Efficient Algorithms for Personalized PageRank

We present new, more efficient algorithms for estimating random walk scores such as Personalized PageRank from a given source node to one or several target nodes. These scores are useful for personalized search and recommendations on networks including social networks, user-item networks, and the web. Past work has proposed using Monte Carlo or using linear algebra to estimate scores from a single source to every target, making them inefficient for a single pair. Our contribution is a new bidirectional algorithm which combines linear algebra and Monte Carlo to achieve significant speed improvements. On a diverse set of six graphs, our algorithm is 70x faster than past state-of-the-art algorithms.
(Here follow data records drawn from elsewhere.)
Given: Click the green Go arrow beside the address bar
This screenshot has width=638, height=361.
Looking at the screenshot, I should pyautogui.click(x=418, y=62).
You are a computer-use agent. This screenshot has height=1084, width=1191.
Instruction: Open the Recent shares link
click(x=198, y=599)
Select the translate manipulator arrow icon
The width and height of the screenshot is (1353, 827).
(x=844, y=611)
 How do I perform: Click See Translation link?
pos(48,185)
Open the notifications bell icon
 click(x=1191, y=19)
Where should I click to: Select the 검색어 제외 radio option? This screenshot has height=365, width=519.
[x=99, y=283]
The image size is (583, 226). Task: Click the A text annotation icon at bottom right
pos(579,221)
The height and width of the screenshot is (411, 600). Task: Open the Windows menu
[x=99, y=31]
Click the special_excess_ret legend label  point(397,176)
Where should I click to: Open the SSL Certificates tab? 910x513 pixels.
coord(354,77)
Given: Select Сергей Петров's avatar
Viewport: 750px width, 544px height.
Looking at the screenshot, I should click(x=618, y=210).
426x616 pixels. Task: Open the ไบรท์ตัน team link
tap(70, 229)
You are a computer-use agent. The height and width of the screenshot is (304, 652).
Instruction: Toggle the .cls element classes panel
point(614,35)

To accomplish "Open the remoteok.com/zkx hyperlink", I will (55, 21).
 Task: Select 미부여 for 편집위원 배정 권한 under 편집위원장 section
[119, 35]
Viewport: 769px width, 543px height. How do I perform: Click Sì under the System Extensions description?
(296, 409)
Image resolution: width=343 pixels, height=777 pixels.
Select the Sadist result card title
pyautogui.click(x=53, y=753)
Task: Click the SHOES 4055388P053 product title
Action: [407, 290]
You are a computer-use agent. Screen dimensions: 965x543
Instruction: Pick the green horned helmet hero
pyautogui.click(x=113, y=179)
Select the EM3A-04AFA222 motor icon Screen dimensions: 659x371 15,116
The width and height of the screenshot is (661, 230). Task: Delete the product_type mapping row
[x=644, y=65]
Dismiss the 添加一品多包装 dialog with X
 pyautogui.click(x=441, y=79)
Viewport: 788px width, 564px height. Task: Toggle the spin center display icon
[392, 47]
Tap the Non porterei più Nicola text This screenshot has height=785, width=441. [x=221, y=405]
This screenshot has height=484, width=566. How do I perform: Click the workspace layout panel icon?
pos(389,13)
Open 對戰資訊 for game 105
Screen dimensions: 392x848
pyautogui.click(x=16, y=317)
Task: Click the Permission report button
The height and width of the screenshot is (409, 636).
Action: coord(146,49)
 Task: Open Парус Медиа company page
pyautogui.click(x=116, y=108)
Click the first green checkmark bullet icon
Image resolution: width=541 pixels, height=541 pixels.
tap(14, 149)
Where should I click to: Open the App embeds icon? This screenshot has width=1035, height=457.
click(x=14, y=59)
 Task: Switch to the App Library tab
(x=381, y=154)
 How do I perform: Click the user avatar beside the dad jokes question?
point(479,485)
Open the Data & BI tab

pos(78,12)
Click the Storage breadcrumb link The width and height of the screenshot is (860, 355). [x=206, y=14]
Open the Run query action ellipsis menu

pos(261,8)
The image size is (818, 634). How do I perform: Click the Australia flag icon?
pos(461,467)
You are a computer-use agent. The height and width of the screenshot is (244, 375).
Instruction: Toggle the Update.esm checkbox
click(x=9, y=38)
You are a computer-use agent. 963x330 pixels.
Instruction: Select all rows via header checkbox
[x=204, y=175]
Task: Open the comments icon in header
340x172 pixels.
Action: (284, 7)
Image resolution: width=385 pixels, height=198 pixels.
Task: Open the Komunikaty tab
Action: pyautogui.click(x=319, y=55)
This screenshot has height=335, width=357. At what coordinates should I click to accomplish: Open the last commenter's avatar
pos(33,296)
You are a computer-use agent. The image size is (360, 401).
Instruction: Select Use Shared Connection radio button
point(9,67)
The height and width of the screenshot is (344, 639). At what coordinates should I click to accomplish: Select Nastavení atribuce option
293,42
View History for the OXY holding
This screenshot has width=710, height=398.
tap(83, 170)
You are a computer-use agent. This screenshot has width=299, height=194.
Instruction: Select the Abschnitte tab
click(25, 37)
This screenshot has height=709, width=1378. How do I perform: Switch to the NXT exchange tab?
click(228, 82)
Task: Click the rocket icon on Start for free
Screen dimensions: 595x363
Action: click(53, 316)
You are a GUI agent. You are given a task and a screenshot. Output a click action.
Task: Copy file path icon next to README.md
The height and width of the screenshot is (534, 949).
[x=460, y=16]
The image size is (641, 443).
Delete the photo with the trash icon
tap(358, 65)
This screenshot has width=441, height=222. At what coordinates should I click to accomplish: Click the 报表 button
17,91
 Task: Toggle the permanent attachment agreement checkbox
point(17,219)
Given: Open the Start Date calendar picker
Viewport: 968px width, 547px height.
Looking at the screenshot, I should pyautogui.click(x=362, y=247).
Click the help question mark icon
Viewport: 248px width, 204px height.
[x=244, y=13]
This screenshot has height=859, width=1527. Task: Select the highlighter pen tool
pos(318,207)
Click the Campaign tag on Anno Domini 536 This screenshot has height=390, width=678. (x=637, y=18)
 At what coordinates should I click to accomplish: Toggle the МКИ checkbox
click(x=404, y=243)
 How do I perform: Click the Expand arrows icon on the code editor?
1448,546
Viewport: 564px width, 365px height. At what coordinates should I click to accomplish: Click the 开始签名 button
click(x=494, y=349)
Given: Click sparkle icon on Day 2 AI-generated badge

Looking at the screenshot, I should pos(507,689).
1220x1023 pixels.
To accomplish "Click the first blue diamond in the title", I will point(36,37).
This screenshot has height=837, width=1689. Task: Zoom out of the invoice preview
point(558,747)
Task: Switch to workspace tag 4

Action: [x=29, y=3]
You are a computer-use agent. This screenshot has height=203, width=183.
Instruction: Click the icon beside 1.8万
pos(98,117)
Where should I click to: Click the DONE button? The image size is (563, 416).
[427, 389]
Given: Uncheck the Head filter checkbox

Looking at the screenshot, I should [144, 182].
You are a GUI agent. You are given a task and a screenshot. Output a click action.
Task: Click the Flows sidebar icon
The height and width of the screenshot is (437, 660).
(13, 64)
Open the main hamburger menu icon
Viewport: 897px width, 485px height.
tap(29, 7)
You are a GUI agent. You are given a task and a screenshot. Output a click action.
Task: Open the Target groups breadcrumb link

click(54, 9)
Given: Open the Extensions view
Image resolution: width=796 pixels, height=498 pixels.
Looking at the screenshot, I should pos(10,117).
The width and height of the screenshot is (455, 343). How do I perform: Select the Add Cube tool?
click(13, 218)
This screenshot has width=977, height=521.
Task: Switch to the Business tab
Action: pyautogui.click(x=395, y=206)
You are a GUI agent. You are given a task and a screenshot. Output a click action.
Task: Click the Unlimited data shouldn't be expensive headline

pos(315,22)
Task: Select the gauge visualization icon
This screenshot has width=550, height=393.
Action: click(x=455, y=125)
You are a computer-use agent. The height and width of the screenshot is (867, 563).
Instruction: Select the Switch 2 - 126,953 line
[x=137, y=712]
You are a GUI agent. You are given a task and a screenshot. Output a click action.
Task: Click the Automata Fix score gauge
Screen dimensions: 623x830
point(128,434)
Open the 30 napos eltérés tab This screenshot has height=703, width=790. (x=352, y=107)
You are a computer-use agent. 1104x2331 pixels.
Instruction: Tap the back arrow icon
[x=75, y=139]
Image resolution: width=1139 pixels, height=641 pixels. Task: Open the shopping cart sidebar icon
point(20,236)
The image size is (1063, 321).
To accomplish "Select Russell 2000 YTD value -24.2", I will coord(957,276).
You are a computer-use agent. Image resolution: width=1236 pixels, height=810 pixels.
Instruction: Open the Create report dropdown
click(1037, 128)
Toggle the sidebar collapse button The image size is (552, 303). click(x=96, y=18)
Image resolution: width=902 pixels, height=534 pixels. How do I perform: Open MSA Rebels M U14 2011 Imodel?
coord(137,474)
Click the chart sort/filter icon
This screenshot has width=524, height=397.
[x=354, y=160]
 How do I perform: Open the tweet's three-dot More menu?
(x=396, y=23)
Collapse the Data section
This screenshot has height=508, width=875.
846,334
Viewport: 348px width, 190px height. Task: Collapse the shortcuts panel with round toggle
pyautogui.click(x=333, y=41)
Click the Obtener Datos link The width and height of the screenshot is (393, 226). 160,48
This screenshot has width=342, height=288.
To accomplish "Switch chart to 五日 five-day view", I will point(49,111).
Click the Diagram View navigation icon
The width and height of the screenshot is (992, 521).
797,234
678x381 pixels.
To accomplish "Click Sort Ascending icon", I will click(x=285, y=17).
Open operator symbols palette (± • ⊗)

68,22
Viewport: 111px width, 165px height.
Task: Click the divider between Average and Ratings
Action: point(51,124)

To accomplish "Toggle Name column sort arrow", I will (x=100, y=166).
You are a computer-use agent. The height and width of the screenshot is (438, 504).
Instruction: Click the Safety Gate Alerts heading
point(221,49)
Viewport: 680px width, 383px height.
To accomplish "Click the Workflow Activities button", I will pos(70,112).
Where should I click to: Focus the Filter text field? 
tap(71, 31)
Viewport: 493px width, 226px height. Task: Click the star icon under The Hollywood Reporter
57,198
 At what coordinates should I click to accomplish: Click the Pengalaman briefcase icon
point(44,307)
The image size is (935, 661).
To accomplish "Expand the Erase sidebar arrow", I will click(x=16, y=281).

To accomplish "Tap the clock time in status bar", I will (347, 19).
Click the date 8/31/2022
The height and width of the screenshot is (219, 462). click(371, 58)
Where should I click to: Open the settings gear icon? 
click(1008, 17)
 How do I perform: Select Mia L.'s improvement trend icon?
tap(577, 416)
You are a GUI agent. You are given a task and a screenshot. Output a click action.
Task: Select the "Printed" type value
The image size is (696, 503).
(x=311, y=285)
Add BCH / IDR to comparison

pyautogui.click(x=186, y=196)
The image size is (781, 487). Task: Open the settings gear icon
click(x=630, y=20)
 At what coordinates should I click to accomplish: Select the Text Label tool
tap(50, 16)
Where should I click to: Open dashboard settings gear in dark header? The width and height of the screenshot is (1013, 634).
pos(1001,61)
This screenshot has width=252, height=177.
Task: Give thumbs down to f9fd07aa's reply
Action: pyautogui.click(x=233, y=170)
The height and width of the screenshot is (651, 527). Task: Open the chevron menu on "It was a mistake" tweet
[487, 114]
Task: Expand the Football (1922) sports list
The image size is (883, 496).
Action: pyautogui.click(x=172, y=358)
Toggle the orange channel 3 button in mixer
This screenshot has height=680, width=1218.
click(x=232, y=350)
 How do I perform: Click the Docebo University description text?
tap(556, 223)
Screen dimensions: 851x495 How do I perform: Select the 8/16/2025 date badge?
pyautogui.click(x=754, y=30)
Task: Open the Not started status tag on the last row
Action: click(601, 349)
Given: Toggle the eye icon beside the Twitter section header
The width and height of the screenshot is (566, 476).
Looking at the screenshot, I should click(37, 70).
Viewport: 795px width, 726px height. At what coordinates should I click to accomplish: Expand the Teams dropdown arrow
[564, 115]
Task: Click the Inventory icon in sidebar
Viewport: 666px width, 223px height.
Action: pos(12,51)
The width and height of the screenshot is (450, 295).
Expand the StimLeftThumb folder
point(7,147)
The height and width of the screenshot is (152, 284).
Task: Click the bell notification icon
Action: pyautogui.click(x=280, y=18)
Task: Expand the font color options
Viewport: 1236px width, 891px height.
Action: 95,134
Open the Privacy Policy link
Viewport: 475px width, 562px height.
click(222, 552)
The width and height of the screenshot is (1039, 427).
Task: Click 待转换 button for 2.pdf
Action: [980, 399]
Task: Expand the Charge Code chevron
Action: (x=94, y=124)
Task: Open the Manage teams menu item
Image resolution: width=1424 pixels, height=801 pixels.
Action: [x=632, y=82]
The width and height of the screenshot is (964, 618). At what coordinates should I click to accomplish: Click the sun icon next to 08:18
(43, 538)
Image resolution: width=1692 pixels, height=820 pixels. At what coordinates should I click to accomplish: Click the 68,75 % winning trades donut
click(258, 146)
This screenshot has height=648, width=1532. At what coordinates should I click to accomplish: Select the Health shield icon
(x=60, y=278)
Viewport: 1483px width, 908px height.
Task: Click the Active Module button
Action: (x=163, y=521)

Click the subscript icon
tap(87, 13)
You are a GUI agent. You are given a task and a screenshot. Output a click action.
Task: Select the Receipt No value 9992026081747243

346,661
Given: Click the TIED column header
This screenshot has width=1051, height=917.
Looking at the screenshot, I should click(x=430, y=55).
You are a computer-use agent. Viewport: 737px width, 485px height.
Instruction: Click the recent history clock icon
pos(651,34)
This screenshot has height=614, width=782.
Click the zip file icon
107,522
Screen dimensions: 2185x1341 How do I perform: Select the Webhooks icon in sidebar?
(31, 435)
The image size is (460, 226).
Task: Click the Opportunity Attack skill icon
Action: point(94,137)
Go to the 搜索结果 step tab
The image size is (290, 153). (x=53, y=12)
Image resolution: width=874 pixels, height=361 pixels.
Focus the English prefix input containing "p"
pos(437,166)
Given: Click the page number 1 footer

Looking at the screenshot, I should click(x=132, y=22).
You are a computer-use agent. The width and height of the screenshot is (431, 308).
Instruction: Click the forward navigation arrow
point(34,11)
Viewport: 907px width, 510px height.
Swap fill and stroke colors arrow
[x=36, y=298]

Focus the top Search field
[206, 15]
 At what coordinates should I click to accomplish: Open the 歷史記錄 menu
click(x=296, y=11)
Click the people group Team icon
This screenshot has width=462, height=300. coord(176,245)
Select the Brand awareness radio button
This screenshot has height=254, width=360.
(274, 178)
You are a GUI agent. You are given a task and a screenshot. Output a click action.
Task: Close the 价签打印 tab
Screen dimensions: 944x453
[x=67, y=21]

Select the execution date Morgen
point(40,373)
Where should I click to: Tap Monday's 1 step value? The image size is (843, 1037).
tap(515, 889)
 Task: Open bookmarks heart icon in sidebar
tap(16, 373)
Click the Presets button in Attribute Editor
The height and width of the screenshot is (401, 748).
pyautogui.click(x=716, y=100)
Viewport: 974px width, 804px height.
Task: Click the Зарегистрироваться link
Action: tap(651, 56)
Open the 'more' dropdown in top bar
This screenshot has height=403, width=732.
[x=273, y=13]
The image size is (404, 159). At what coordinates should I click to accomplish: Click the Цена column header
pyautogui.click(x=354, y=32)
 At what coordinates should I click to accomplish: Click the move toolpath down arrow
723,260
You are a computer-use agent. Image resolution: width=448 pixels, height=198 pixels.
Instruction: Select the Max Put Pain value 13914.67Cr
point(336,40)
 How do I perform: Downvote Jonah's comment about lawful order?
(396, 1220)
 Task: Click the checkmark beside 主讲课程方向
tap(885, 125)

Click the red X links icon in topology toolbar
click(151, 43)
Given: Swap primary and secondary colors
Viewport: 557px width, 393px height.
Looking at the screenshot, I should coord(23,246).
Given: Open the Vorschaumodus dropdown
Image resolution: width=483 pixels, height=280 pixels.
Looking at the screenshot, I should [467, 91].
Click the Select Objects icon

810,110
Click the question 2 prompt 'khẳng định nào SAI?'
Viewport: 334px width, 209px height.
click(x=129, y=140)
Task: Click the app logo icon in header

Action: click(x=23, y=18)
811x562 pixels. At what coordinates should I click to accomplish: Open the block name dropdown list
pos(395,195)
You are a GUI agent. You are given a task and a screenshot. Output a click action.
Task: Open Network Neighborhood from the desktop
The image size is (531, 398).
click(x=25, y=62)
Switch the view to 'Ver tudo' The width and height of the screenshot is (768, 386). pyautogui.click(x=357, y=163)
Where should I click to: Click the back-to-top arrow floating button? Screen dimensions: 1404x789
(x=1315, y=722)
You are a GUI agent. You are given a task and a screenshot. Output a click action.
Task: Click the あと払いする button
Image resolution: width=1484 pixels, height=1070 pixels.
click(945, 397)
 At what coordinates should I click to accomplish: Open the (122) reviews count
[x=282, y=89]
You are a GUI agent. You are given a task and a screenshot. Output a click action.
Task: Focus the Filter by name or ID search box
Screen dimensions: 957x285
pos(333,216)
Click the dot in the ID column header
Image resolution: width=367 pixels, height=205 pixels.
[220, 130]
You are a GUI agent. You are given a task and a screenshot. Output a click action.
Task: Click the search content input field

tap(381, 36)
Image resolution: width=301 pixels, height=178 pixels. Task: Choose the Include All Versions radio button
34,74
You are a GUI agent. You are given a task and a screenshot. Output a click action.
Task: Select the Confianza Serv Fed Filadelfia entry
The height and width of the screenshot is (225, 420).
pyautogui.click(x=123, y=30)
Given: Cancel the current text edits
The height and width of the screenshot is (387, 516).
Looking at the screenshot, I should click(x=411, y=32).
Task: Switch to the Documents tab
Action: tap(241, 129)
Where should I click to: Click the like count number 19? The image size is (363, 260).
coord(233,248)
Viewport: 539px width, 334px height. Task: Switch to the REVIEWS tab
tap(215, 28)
We also present theoretical analysis: while past algorithms require $\Omega(n)$ time to estimate a random walk score of typical size $\frac{1}{n}$ on an $n$-node graph to a given constant accuracy, our algorithm requires only $O(\sqrt{m})$ expected time for an average target, where $m$ is the number of edges, and is provably accurate. In addition to our core bidirectional estimator for personalized PageRank, we present an alternative algorithm for undirected graphs, a generalization to arbitrary walk lengths and Markov Chains, an algorithm for personalized search ranking, and an algorithm for sampling random paths from a given source to a given set of targets. We expect our bidirectional methods can be extended in other ways and will be useful subroutines in other graph analysis problems.